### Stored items
########

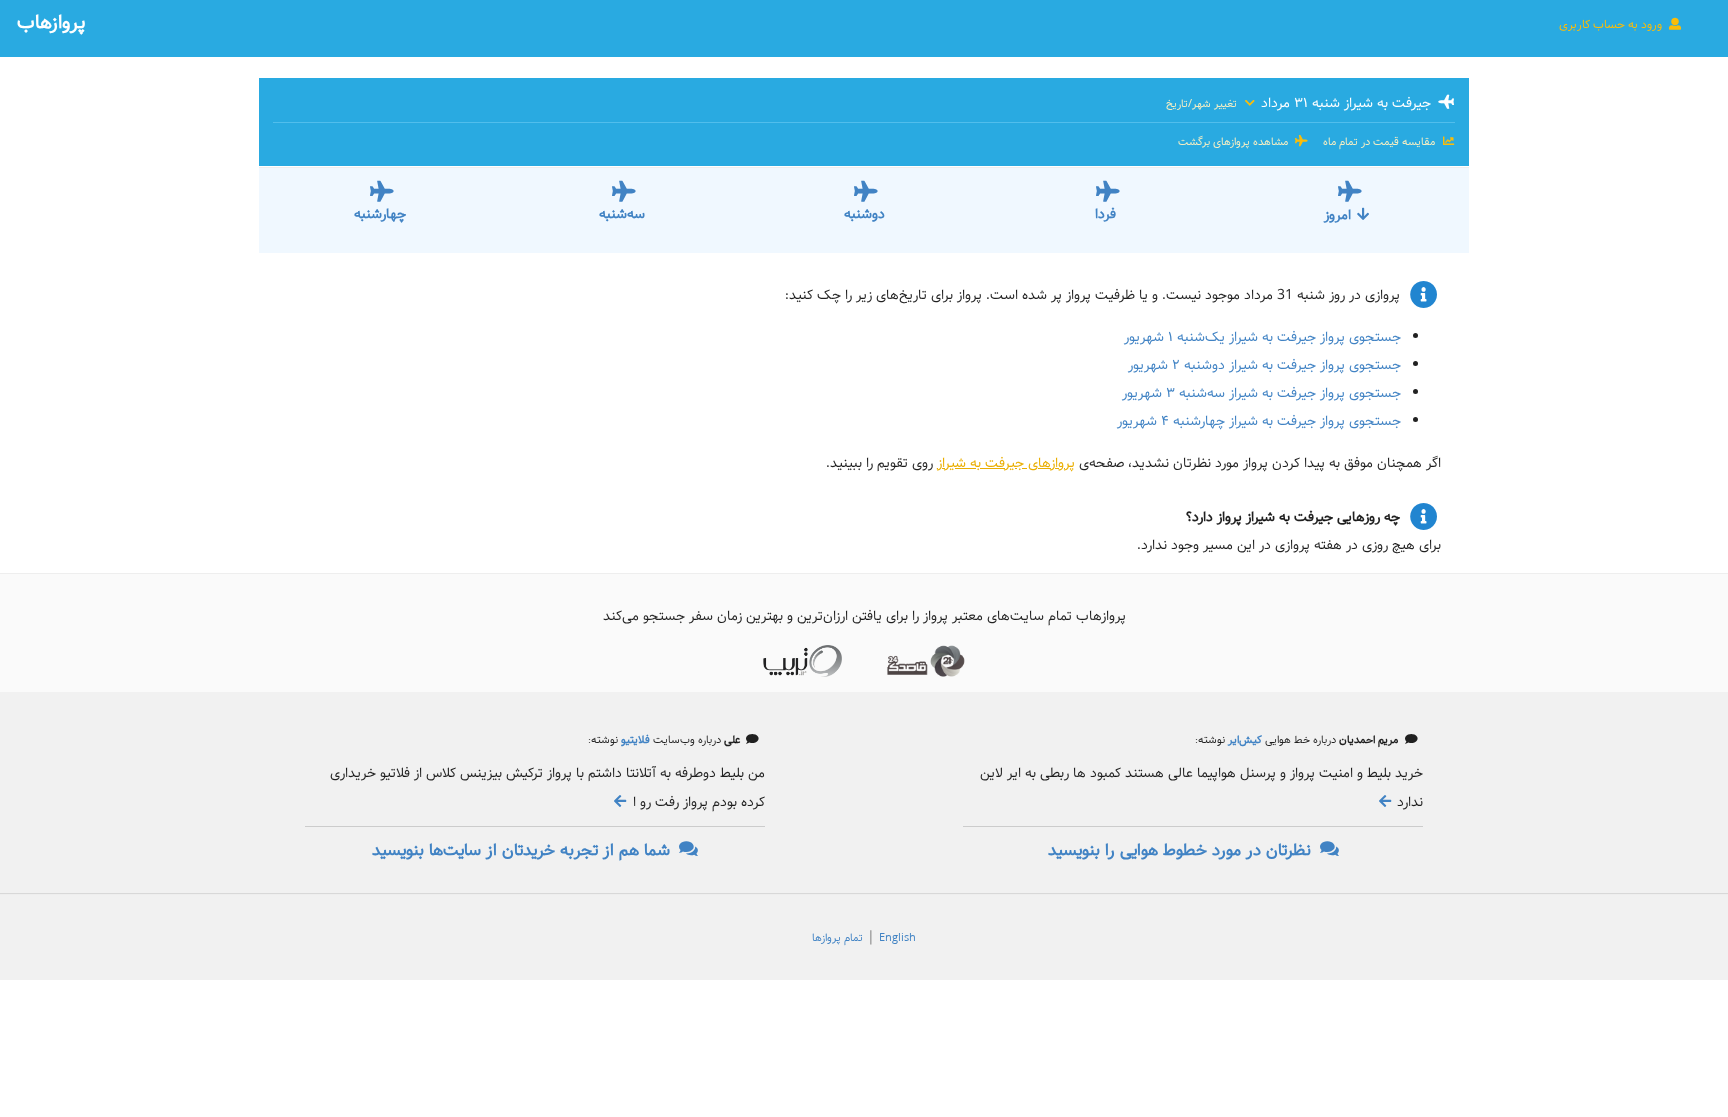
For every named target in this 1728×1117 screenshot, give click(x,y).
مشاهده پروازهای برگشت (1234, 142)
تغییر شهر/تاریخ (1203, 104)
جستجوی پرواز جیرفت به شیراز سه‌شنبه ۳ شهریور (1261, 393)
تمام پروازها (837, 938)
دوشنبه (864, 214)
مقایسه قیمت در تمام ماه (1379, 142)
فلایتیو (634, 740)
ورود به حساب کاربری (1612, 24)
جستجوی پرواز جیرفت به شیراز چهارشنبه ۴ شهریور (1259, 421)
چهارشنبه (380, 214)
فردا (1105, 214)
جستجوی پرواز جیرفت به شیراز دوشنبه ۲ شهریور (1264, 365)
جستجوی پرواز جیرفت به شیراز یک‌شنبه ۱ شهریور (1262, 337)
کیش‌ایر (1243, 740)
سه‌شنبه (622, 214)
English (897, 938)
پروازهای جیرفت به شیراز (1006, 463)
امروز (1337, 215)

########

### TASK OBJECTIVE
Scan the data above for the string "جیرفت" and copy each line where it appears.

### EXERCISE RESPONSE
جستجوی پرواز جیرفت به شیراز سه‌شنبه ۳ شهریور (1261, 393)
جستجوی پرواز جیرفت به شیراز چهارشنبه ۴ شهریور (1259, 421)
جستجوی پرواز جیرفت به شیراز دوشنبه ۲ شهریور (1264, 365)
جستجوی پرواز جیرفت به شیراز یک‌شنبه ۱ شهریور (1262, 337)
پروازهای جیرفت به شیراز (1006, 463)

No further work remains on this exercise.